Within the entries below, the lines from the one with "You are a GUI" through the one with "The width and" are to be set down exactly, both ends kept.

Data for analysis:
::::
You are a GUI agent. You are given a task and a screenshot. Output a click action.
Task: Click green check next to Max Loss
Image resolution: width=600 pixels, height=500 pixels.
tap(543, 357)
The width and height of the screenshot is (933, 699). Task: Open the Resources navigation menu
::::
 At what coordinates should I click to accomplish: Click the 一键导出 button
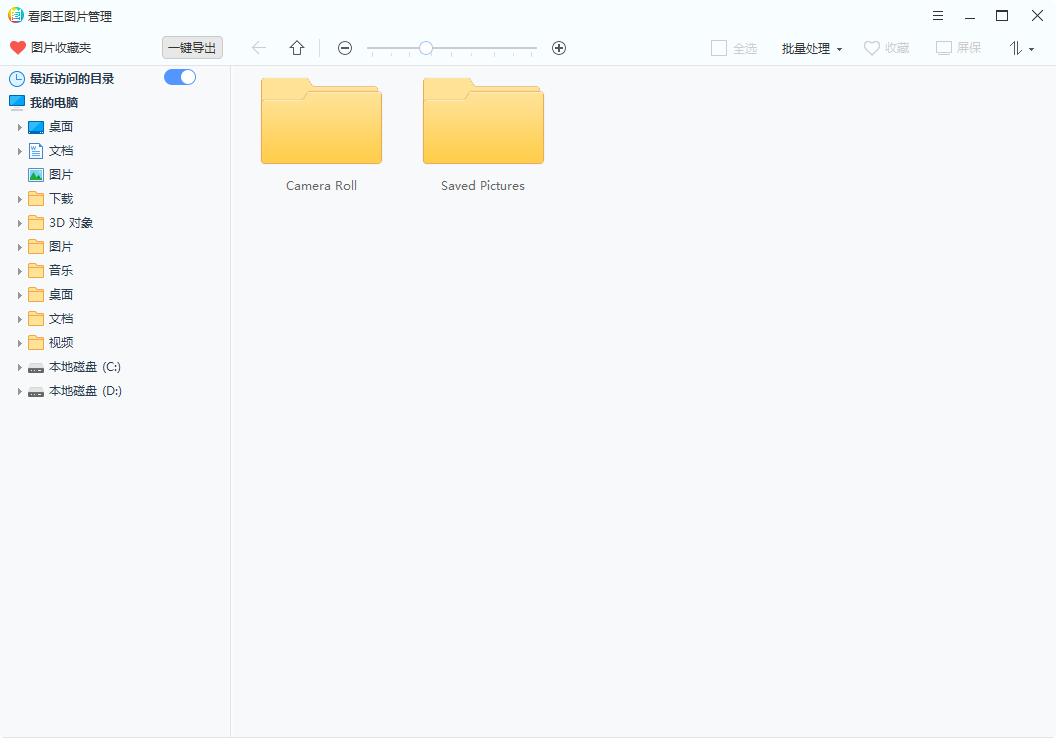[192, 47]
::::
Your solution:
You are a GUI agent. You are given a task and a screenshot. Output a click action.
Task: Click green check next to Max Loss
Image resolution: width=600 pixels, height=500 pixels.
tap(543, 357)
The width and height of the screenshot is (933, 699). Task: Open the Resources navigation menu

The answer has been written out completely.